Voting informal just because you don't understand the Australian voting system is not a smart thing to do. Admittedly, the way Australians elect representatives is a bit odd, but other countries have idiosyncratic election methods as well. The US collegial way is considered far too complicated to explain to an outsider. Though quite simple, the British process of first past the post tends to favor a choice between two parties. It was unusual for the third party, the Liberal Democrats, to win so many seats as in the last election.

The Australian voting system is not that complicated. In Britain votes going to a third party are lost, totally. Just remember that in Australia a vote to a weaker party is counted as a full vote to the first or second party leading in the count. It doesn't matter where you put the major parties in your numbered list on the voting paper. What does count is which of these parties appears higher in your list. The party highest, i.e., closer to number "1", in your list is allocated your vote. That about sums it up.

Voting for the Senate is ordinary proportional voting with an Australian twist. The number of Senate seats is six for each state and two per territory. For a double dissolution 12 seats in each state are up for grabs plus two for each territory. If candidates were elected by voters selecting only one prospective Senator the result would be much the same as Australia's proportional system.

The voting paper has a horizontal line drawn across it.

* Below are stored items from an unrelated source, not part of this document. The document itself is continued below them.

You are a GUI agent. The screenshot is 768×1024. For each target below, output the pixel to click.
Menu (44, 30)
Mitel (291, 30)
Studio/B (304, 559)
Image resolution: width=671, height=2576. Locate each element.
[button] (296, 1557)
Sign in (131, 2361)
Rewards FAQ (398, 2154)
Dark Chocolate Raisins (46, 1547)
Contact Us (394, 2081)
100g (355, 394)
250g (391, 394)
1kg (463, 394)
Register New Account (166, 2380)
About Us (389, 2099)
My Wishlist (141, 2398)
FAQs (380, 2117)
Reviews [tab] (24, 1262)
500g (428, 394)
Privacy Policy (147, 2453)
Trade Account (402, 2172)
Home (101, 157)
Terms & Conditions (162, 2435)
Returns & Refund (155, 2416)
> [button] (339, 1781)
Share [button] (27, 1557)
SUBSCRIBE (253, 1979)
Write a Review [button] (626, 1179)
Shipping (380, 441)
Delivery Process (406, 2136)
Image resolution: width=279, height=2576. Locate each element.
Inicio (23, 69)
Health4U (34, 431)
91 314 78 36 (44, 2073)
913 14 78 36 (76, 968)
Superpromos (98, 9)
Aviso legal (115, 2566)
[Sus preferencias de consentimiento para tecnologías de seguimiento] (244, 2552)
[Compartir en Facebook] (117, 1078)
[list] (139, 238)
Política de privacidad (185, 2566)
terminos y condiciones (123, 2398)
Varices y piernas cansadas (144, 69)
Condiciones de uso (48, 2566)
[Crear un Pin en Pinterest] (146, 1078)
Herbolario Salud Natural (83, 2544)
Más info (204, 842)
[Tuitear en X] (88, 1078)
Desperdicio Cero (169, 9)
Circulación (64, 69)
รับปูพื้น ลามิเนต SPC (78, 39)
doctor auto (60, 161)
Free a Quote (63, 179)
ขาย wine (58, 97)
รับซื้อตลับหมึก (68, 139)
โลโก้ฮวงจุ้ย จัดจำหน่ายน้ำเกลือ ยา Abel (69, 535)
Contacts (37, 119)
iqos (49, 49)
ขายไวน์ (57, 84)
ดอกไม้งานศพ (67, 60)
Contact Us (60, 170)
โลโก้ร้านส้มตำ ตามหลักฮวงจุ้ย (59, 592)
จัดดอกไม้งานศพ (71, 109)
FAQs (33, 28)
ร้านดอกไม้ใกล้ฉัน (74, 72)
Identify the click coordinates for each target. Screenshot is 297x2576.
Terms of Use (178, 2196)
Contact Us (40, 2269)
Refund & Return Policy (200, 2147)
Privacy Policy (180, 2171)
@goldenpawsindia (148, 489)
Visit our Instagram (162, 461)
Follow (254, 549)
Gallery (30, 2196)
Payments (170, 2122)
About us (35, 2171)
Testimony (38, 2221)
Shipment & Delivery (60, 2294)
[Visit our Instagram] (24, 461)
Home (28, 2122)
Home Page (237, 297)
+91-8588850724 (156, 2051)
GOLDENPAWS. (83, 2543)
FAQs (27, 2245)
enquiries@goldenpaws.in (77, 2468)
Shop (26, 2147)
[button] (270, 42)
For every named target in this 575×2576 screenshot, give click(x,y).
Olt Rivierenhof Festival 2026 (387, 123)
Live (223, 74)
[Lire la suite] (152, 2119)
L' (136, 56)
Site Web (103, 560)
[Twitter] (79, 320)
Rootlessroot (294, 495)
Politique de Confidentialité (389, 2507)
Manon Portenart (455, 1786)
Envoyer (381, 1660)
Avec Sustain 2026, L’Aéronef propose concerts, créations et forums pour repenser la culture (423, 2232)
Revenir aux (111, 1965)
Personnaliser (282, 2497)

To vote below the line, number all of the squares next to candidates, "1", "2", "3"... and so on until you reach the total number of candidates - choosing the most favored candidate as "1" then allocating accordingly. Voting above the line is known as a "ticket vote". If you put number "1" in one of the squares in the top section your votes are "preallocated" by the party you chose as "1", as if you filled out all squares below the line.

All the number "1" votes are counted by party. In each state, if a party has 14.3% of number "1" votes (a quota) the party has a Senator elected. Two Senators get up when more than 28.6% "formal" votes are gained. A ridiculous complex mathematical formula is used to determine the remaining one or two of the six Senate seats not achieving a quota in each state. Basically, selection is worked out based on highest preference by the numbers on the ballot papers.

Considering ticket votes comprised nearly 95% of all Senate votes in the 2001 election it is time for a review of the system. As noted, the way selection is carried out is ridiculous.

As long as you remember the forgoing explanation voting is quite straightforward.